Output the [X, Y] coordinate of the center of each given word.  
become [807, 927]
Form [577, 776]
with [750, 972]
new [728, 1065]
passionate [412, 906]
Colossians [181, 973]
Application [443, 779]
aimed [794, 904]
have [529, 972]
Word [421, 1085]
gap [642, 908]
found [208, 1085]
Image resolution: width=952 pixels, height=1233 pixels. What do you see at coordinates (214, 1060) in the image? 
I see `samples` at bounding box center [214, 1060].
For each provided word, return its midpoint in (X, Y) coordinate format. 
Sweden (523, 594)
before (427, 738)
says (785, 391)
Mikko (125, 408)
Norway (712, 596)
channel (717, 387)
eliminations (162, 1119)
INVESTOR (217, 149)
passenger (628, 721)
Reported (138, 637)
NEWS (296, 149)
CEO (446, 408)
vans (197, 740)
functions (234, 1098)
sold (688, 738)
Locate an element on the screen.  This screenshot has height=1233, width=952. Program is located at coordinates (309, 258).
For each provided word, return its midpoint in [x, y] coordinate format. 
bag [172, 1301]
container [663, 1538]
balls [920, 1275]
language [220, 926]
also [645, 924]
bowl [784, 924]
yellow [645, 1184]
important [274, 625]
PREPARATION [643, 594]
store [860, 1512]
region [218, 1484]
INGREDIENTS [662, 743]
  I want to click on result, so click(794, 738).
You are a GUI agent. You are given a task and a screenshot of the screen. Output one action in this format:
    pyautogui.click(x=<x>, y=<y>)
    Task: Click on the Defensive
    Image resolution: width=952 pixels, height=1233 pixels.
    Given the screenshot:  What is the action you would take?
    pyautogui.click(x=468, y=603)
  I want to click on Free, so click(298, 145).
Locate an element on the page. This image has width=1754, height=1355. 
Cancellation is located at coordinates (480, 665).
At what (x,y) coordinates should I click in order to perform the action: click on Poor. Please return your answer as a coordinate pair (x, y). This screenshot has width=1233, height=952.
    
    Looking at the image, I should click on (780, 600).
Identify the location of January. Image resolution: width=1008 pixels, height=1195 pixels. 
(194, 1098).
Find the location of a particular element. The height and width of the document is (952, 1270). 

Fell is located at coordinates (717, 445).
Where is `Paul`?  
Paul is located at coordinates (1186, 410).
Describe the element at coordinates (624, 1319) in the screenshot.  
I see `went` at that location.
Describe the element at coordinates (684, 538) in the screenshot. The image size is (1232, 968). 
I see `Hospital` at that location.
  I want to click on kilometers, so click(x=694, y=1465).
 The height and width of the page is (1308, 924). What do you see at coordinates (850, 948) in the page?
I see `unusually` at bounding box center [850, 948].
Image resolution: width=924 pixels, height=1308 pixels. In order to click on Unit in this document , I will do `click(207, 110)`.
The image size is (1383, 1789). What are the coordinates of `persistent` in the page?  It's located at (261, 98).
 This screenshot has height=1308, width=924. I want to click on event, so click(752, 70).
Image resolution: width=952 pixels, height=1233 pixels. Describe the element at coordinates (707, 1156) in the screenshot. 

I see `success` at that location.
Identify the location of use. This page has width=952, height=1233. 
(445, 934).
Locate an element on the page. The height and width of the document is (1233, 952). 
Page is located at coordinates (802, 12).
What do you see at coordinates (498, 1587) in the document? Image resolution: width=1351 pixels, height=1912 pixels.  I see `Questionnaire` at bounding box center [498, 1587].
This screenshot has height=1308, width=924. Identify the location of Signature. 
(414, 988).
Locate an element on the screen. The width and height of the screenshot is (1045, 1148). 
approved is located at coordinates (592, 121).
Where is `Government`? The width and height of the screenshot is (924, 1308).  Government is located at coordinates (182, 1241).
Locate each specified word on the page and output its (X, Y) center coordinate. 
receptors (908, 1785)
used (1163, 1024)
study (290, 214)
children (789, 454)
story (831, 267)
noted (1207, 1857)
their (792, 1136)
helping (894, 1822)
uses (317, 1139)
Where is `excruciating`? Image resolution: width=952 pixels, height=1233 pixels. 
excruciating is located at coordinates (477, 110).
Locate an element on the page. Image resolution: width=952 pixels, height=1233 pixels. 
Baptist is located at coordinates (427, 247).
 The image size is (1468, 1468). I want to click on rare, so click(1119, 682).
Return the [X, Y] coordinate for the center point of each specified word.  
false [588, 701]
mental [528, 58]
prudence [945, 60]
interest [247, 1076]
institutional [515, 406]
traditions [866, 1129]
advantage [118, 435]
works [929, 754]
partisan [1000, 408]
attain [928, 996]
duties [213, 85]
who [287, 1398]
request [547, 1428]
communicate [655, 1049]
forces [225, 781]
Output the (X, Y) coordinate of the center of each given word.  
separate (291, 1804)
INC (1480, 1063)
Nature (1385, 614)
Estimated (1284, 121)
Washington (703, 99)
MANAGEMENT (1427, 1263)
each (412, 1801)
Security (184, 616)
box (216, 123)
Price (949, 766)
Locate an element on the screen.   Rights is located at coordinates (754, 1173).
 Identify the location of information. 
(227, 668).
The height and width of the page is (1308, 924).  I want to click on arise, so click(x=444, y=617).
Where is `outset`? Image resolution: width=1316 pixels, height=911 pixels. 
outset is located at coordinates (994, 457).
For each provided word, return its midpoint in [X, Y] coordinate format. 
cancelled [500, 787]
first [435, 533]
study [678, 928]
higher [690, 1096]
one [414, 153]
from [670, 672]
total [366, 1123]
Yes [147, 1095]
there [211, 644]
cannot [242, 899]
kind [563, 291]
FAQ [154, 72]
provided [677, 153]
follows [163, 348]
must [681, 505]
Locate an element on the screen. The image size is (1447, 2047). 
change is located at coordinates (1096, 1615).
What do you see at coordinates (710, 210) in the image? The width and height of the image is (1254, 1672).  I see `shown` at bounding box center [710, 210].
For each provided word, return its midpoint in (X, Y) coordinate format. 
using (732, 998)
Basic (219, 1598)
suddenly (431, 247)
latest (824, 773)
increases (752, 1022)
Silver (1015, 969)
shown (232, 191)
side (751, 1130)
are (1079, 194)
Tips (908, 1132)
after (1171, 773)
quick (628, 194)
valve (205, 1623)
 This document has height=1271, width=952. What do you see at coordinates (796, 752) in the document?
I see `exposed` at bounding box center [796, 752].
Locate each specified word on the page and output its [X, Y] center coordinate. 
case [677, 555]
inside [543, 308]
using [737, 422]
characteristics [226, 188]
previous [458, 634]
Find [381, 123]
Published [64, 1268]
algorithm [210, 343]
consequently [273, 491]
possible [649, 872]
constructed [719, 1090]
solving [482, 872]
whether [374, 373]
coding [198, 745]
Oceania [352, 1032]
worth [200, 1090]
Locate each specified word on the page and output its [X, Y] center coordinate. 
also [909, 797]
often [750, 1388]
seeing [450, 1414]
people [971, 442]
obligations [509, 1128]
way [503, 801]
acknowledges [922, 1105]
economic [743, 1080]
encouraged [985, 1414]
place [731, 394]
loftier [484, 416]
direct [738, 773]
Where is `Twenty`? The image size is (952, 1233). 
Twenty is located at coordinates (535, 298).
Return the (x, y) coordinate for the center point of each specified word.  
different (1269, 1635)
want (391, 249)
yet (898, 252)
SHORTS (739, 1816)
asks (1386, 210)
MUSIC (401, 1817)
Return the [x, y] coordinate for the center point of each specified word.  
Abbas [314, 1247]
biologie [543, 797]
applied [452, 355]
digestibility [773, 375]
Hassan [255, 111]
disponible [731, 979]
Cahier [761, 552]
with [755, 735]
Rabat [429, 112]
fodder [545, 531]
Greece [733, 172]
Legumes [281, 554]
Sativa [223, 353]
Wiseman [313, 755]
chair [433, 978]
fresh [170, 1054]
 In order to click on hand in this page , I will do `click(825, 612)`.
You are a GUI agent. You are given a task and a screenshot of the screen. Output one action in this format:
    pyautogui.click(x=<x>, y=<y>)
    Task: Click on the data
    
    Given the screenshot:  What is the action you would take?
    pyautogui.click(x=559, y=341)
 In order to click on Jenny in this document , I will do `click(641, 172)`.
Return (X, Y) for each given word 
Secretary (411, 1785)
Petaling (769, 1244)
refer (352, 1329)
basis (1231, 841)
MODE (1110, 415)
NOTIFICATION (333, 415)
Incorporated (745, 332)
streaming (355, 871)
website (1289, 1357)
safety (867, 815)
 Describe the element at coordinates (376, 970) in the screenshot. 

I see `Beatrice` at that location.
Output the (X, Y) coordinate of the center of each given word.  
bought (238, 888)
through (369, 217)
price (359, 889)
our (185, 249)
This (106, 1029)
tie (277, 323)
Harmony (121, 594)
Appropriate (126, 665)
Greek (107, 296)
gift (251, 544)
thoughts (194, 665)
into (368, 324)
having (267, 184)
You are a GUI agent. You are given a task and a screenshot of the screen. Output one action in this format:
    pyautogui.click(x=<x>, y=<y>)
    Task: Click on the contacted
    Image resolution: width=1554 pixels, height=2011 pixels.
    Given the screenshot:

### Given request
Render the lines of the items above, from the line containing "passenger (628, 721)" through the line containing "yellow [645, 1184]", as a Markdown table with the columns Row and Line. Omit any blank lines.

### The reply
| Row | Line |
|---|---|
| 1 | passenger (628, 721) |
| 2 | Reported (138, 637) |
| 3 | NEWS (296, 149) |
| 4 | CEO (446, 408) |
| 5 | vans (197, 740) |
| 6 | functions (234, 1098) |
| 7 | sold (688, 738) |
| 8 | Locate an element on the screen.  This screenshot has height=1233, width=952. Program is located at coordinates (309, 258). |
| 9 | For each provided word, return its midpoint in [x, y] coordinate format.  |
| 10 | bag [172, 1301] |
| 11 | container [663, 1538] |
| 12 | balls [920, 1275] |
| 13 | language [220, 926] |
| 14 | also [645, 924] |
| 15 | bowl [784, 924] |
| 16 | yellow [645, 1184] |